-- Dataset records --
——
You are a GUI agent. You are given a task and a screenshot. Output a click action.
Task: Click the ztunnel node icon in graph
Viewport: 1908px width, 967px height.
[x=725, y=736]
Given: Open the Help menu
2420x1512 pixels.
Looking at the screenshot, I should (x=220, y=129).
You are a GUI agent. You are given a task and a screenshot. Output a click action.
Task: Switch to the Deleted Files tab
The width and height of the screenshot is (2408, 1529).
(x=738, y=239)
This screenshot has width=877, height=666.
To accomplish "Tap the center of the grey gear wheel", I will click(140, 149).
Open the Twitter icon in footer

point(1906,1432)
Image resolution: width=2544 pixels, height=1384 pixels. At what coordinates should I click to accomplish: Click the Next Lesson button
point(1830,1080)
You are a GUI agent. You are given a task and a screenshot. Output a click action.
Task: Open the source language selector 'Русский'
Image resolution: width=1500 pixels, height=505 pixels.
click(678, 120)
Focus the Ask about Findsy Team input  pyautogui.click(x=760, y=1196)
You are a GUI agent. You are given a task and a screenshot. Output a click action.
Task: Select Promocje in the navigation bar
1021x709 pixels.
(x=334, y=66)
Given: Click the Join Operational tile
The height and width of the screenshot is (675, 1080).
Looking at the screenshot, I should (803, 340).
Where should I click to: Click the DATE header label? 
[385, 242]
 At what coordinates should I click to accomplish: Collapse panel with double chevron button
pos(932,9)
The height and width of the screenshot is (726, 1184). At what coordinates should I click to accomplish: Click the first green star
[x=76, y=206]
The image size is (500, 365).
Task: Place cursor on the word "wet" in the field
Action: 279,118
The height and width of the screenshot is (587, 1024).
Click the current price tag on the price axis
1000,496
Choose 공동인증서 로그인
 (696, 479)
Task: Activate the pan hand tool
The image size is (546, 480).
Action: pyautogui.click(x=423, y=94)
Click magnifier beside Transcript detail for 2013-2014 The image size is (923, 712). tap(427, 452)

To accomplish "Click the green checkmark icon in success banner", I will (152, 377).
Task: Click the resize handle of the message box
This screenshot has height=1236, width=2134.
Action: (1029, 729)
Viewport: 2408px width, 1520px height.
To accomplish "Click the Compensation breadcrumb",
——
-- Task --
Lay out the material from the line containing "Given: Open the Help menu" through the line containing "(x=738, y=239)" as a Markdown table with the columns Row and Line. Number each row, and leave out any blank lines.

-- Answer below --
| Row | Line |
|---|---|
| 1 | Given: Open the Help menu |
| 2 | 2420x1512 pixels. |
| 3 | Looking at the screenshot, I should (x=220, y=129). |
| 4 | You are a GUI agent. You are given a task and a screenshot. Output a click action. |
| 5 | Task: Switch to the Deleted Files tab |
| 6 | The width and height of the screenshot is (2408, 1529). |
| 7 | (x=738, y=239) |